53,000 left BD, Myanmar braving risky boat voyages: UNHCR
Sunday, 7 December 2014
An estimated 53,000 people departed from Bangladesh and Myanmar for Thailand and Malaysia by smugglers' boats during January-November 2014, risking their lives, reports UNB quoting a new UNHCR report.
The UNHCR estimates that 54,000 people have undertaken irregular maritime journeys in the region so far this year, says the UN Refuge Agency based on reports by local sources, media and people who survived the journeys.
Hundreds of others followed routes through the Indian Ocean from South Asia and Indonesia to Australia and across the Strait of Malacca from Malaysia to Indonesia despite the prospect of horrific violence en route.
The outflow from the Bay of Bengal tends to peak in October, when calmer waters follow the end of the rainy season, according to the report titled 'Irregular Maritime Movements in South-East Asia' prepared by UNHCR Regional Office on January-November 2014.

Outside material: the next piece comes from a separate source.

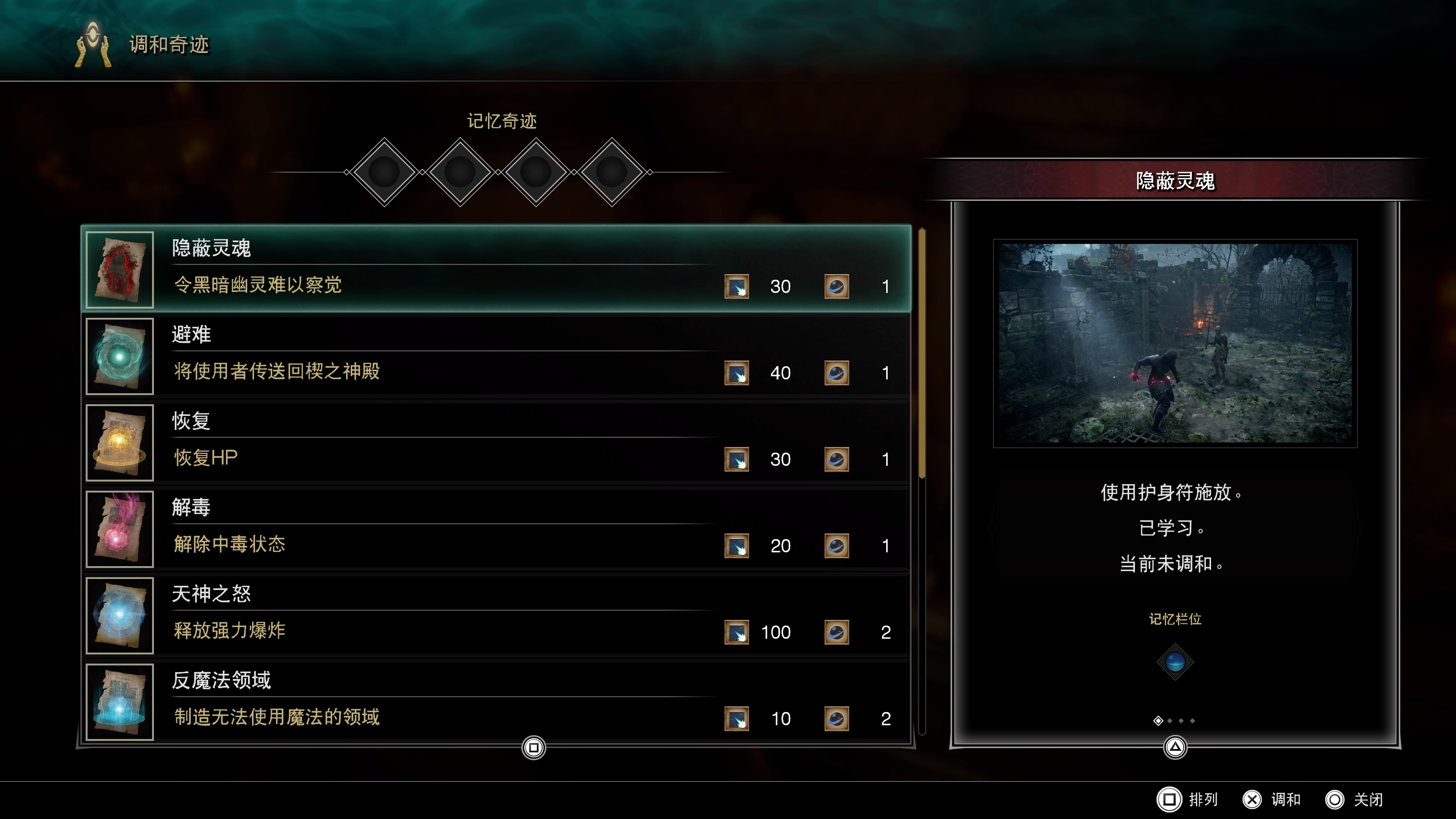
Task: Choose the 解除中毒状态 list entry
Action: (x=497, y=529)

Departures this October surged more than in previous years. Some 21,000 Rohingya and Bangladeshis have set sail since then, a 37-per cent increase over the same period last year.

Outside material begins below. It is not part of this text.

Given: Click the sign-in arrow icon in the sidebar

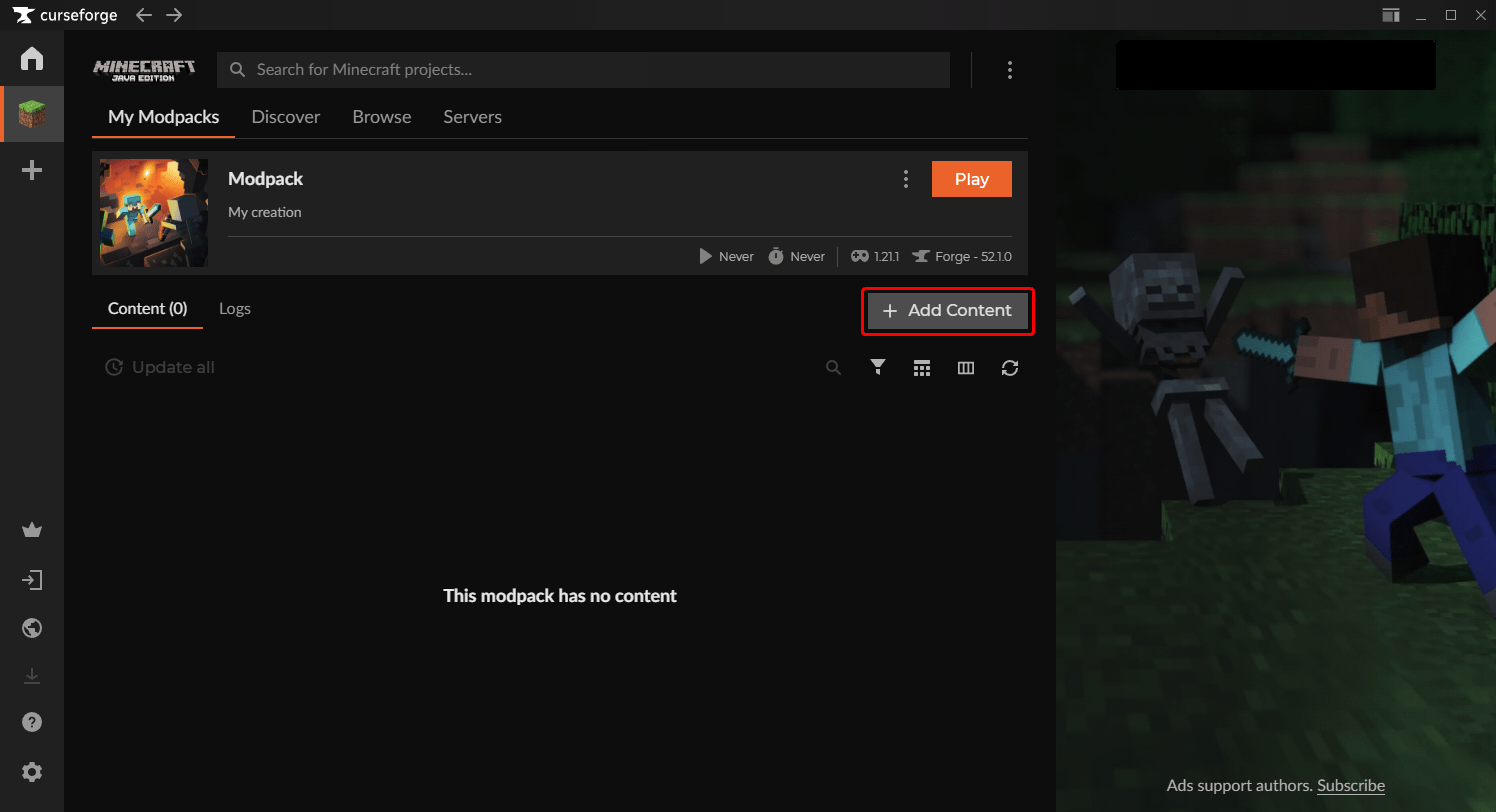Looking at the screenshot, I should (32, 580).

About 10 per cent are believed to be women. Roughly one-third of arrivals interviewed by UNHCR in Thailand and Malaysia were minors under 18 years of age. Children as young as eight years old are known to have made the journey alone.
In total some 120,000 people are believed to have embarked on these voyages in the Bay of Bengal since the start of 2012.
With payments ranging from US$ 1,600 to US$ 2,400 demanded for each passenger, smugglers plying this route are believed to have generated nearly US$250 million in revenue in the last three years.